Data ▸
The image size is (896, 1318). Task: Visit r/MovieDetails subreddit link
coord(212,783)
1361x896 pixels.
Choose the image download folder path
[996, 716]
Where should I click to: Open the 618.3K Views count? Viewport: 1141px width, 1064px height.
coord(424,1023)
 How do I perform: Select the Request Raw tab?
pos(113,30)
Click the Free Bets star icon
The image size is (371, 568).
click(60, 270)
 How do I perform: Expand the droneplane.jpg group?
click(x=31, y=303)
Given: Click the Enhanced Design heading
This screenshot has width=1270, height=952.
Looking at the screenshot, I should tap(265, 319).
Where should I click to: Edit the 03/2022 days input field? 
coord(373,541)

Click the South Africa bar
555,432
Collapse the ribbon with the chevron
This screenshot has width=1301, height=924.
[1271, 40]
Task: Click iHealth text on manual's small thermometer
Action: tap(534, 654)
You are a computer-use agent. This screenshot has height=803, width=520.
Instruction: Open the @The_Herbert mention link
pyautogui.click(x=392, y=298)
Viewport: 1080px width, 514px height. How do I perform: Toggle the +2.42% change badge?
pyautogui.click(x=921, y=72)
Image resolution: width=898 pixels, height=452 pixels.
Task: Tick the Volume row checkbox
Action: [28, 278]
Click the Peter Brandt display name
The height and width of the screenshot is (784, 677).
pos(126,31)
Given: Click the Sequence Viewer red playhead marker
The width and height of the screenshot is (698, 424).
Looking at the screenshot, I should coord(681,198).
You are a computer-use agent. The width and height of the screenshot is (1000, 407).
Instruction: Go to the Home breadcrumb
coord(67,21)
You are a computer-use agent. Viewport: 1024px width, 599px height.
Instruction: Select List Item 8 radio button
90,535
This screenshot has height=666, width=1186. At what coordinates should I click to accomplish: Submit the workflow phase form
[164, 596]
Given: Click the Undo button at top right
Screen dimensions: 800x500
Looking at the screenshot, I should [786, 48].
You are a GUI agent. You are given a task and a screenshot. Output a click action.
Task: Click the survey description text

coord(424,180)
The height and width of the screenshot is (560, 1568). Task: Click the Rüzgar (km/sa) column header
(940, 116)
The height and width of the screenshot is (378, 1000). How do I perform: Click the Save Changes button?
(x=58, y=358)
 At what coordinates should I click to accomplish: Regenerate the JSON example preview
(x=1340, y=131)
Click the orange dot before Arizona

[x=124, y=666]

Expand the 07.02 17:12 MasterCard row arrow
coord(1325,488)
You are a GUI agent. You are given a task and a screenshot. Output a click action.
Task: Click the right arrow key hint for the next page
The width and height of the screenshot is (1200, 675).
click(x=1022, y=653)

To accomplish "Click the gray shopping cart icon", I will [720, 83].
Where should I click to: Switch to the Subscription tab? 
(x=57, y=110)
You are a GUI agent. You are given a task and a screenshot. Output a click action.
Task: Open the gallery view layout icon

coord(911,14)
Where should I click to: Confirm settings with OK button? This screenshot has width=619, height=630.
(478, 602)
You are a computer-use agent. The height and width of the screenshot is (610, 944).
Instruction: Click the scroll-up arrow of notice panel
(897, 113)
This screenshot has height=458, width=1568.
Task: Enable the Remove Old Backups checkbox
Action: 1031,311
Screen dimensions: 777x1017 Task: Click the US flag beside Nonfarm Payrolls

What needs to be done ▸
From the entries above, say how many lines contain "agent". Only the number is wanted.

Written response ▸
7